I had a mmc, then went on to have 2 complete miscarriages. I opted for a D&C the first time - given the choice I would have done it the next two rather than go through it naturally.
After 3 miscarriages I was in utter despair, but after more heartache (see signature) we got there in the end.
Don't give up hope and take care xxx
 
I am sorry for your loss sweetheart. I had a missed mc at 12+ weeks, having seen the heart beat look fab at 9 weeks, so I know how truly devastating it is.

Choose whatever treatment method feels right for you. I had medical management but then had retained products and had to have a d+c, and despite the complications, I would do the same again. But thats just me!

I found no solice in the statistics either. For me I read only a few % miscarry and then chances of retained products only a few %....I was screaming 'why me?? what have i done??' But thats just the anger phase of bereavement and it does pass. None of us have done anything wrong, it just happens.

Lots of hugs and hope everything goes ok x
 
Hey hun, so sorry to hear of your loss. I know who you are feeling, I have just come back from hospital after having medical management for another mc- blighted ovum this time that required medical management. I had a mmc at 12+ weeks and had medical management then a complete mc and now a blighted ovum also requiring medical management. It isnt fair and your feelings of anger and bewilderment are completely normal. Having no children yet, i have been through the despair of wondering why me and is there something wrong with me but I believe that my time will come, as will yours, we just need to give ourselves a little time to heal. If you ever need to talk, pm me anytime xx
 
Hi there, I'm so sorry for your losses & understand how you're feeling after suffering 2 mmc's also, (1 @ 11wks & 1 @ 9wks, however babies had both died at around 6/7wks)!! I had a D&C for both, but did wait approx 10 days with each to see if I would mc naturally. There's no words than can make this better for you, but just wanted to say sorry & you're not alone.

Take care
Love Jayne x
 
Hi

I am so, so sorry for your loss. I had a mc in July this year, fell pregnant straight away and had a 2nd mc in August. I know how despondent you feel and the grief is overwhelming.

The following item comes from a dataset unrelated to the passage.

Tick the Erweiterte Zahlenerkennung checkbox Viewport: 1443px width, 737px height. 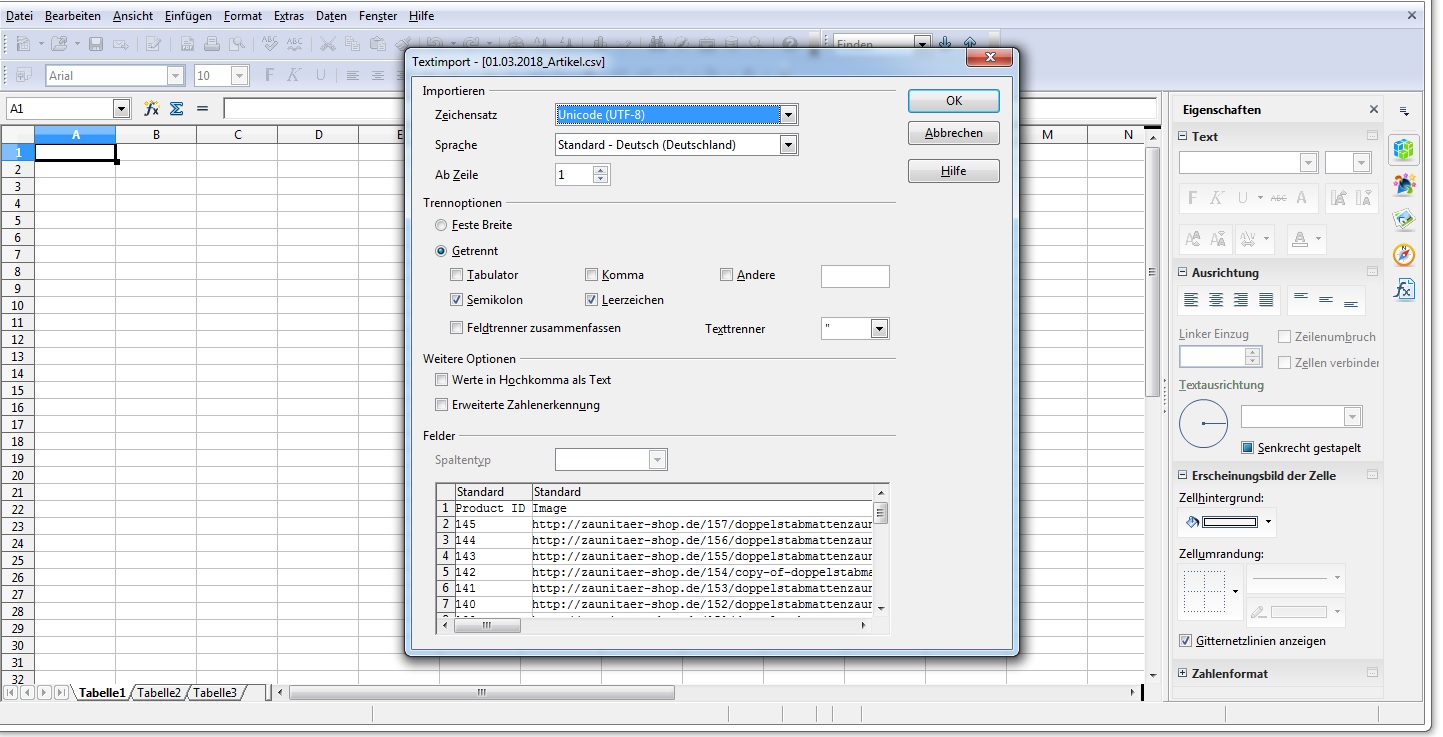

Please don't blame yourself for this. I spoke to my gp last week who was lovely. She said that when the pregnancy ended as early as it did for me (6 weeks for both), it's just the bodies way of dealing with a non viable pregnancy. I know that's probably not want you want to hear right now but sometimes it's our body doing it's job.

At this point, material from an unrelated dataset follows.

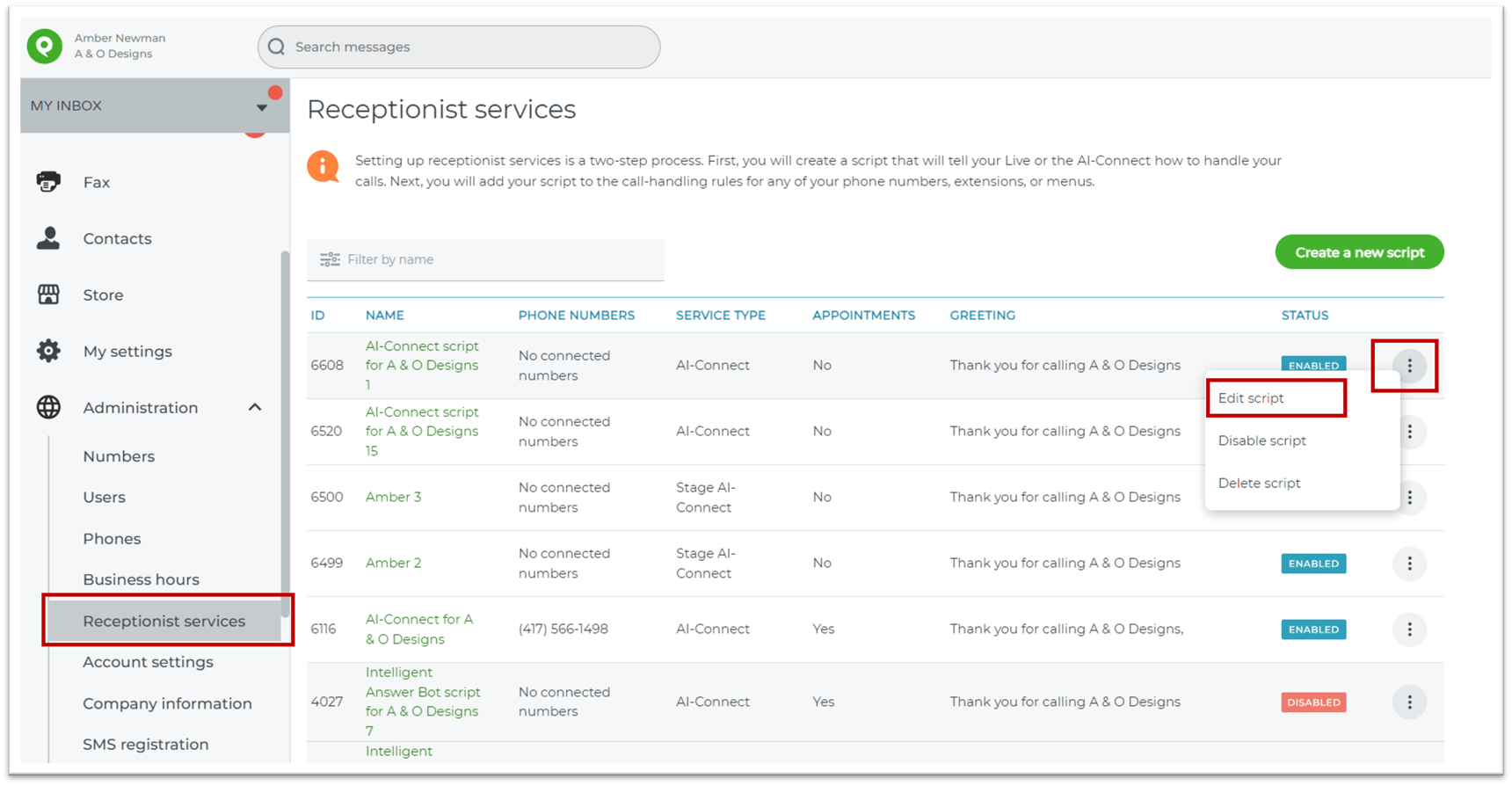Select Disable script in the menu
Image resolution: width=1512 pixels, height=786 pixels.
tap(1261, 440)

Give yourself some time to grieve for your loss. Pamper yourself, do whatever you need to do to get you through this.

I am thinking of you. If you want to chat, pm me.

:hug:
 
Thanks for everyones replies, its over now, i started to miscarry monday night, i had a scan this morning and everything has gone :( im relieved that i dont need surgery but devastated this has happened again.
 
I am so sorry. I am thinking of you. I know how lonely you feel. It DOES get easier, I promise but I know you're going through hell at the moment.

Sending you lots of :hug:
 
I'm so sorry to hear your sad news :hug:

I am having my first mmc as I type...... :cry:
I was 8+4 and was told on Tuesday at a scan that my baby had no heartbeat and that it had died 2 weeks before. It only measured in at 6 weeks old and because of this I was told that I have to go back next Tuesday for another scan.
I have been bleeding since last Friday but started passing clots last night and all day today - hiddeous and I have been in so much pain. I hope I'm not sounding like a drama queen but if I had had the option and if I knew then what I know now I would opt for the D&C. If it does happen naturally, just stay as strong as you possibly can and make sure you are with someone.
For me (my opinion only), it's added more trauma to the whole process. It's hard enough having to deal with the loss of your baby without having to deal with this too.